The task: Copy the records again from the line containing "Given: Tap the OH living room label" through the line containing "Given: Point to the WC label", requests included, and shift every coordinate in the answers by -118.

Source records:
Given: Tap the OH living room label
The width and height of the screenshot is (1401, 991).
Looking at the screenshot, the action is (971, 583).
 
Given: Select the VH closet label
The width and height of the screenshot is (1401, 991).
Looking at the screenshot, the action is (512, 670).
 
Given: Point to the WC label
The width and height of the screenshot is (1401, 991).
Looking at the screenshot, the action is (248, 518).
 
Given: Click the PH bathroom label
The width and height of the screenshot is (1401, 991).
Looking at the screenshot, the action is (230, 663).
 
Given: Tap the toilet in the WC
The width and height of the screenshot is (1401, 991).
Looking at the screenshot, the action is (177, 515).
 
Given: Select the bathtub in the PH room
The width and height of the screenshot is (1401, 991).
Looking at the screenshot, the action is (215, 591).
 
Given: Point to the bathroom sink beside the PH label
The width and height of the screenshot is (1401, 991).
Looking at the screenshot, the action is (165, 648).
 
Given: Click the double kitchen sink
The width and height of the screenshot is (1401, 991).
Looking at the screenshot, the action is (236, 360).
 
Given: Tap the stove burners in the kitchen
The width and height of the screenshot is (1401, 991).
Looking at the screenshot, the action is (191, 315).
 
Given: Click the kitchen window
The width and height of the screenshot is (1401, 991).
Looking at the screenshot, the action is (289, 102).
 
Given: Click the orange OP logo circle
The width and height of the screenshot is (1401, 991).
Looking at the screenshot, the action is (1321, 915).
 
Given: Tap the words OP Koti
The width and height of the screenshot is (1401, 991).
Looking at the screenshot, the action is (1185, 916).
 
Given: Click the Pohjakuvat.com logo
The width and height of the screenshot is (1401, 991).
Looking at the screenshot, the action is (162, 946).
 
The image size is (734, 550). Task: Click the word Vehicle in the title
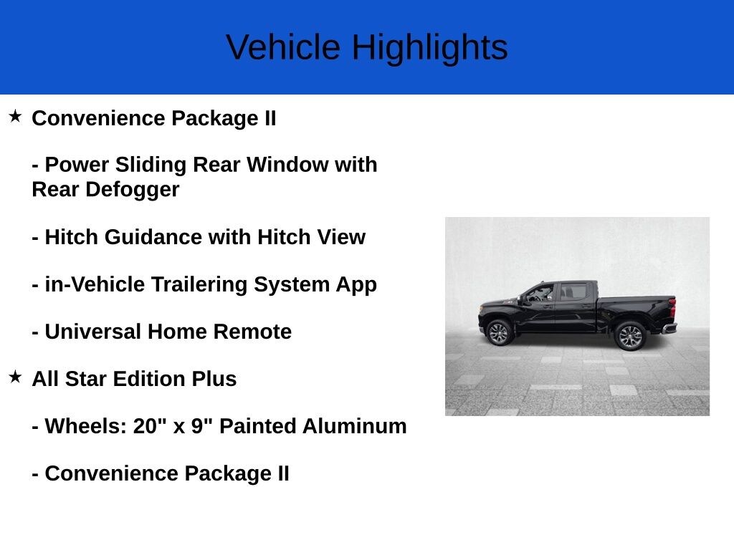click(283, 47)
==
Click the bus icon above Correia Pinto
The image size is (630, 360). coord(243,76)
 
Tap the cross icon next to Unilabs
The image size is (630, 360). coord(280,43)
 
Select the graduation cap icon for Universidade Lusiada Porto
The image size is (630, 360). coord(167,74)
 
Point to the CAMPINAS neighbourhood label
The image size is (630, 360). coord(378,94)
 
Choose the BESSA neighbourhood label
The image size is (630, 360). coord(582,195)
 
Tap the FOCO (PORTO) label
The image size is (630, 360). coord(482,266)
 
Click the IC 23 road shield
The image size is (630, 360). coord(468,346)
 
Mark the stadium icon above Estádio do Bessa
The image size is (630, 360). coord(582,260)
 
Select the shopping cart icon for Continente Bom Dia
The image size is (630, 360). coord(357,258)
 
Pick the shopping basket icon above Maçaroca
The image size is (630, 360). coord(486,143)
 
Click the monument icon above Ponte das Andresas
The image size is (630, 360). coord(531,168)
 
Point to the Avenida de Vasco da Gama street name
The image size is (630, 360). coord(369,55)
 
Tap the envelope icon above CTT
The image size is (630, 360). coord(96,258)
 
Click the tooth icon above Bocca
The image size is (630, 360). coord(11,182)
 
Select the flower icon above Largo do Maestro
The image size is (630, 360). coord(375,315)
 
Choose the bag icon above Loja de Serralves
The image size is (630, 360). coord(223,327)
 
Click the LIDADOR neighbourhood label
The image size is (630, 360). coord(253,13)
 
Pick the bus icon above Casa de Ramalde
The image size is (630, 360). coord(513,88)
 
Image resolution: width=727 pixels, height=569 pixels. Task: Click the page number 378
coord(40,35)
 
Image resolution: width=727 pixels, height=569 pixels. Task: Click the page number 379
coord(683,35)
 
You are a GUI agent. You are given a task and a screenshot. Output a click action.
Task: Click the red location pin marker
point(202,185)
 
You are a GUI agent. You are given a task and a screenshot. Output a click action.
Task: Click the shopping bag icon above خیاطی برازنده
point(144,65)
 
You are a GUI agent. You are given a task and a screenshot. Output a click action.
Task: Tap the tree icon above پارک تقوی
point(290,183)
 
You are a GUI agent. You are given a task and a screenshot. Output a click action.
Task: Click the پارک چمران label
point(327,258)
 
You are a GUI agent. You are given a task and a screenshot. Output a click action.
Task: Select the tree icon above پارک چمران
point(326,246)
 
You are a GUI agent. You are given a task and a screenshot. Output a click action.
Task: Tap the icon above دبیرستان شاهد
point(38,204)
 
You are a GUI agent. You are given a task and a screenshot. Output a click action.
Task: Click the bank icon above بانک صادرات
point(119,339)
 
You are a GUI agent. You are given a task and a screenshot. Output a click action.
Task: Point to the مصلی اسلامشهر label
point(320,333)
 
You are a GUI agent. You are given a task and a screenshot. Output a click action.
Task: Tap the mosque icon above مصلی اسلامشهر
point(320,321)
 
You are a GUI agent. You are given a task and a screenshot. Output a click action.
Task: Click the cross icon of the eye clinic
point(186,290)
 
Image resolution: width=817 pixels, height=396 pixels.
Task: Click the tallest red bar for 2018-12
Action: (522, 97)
* * *
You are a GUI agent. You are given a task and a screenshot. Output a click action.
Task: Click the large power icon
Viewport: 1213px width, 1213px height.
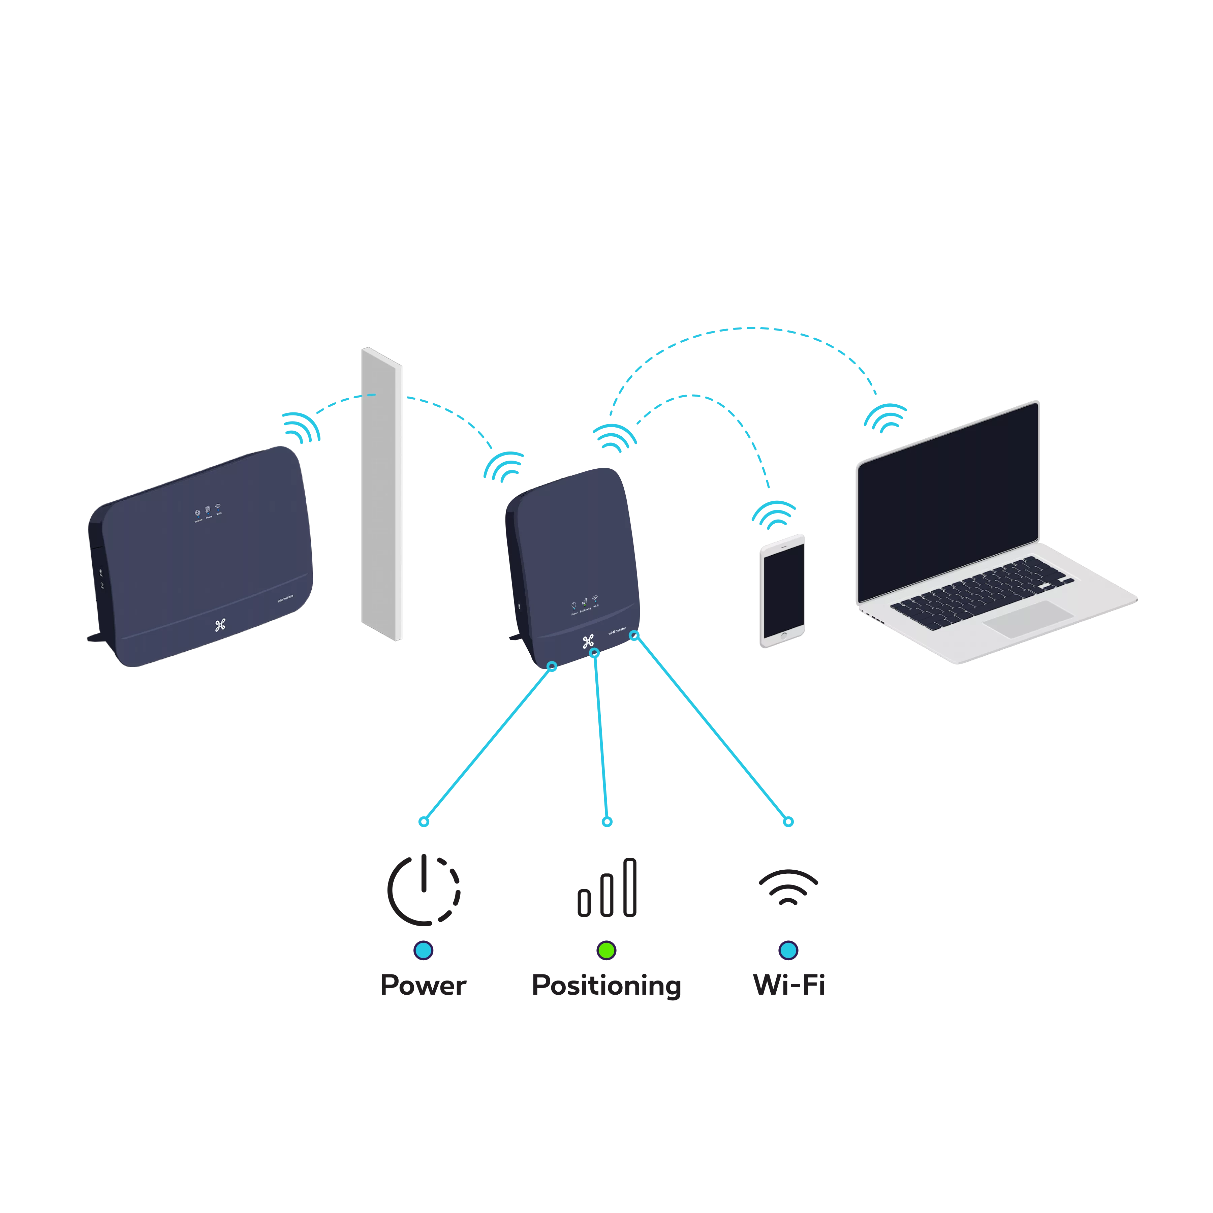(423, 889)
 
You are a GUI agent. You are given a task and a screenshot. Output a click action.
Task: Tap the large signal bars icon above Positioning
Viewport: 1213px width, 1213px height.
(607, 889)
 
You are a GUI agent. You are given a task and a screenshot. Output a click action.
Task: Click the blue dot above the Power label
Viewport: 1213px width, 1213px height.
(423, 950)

Right answer:
Given: Tap the OH living room label
The width and height of the screenshot is (1401, 991).
Looking at the screenshot, the action is (853, 465).
 
Given: Select the VH closet label
The width and height of the screenshot is (1401, 991).
Looking at the screenshot, the action is (394, 552).
 
Given: Point to the WC label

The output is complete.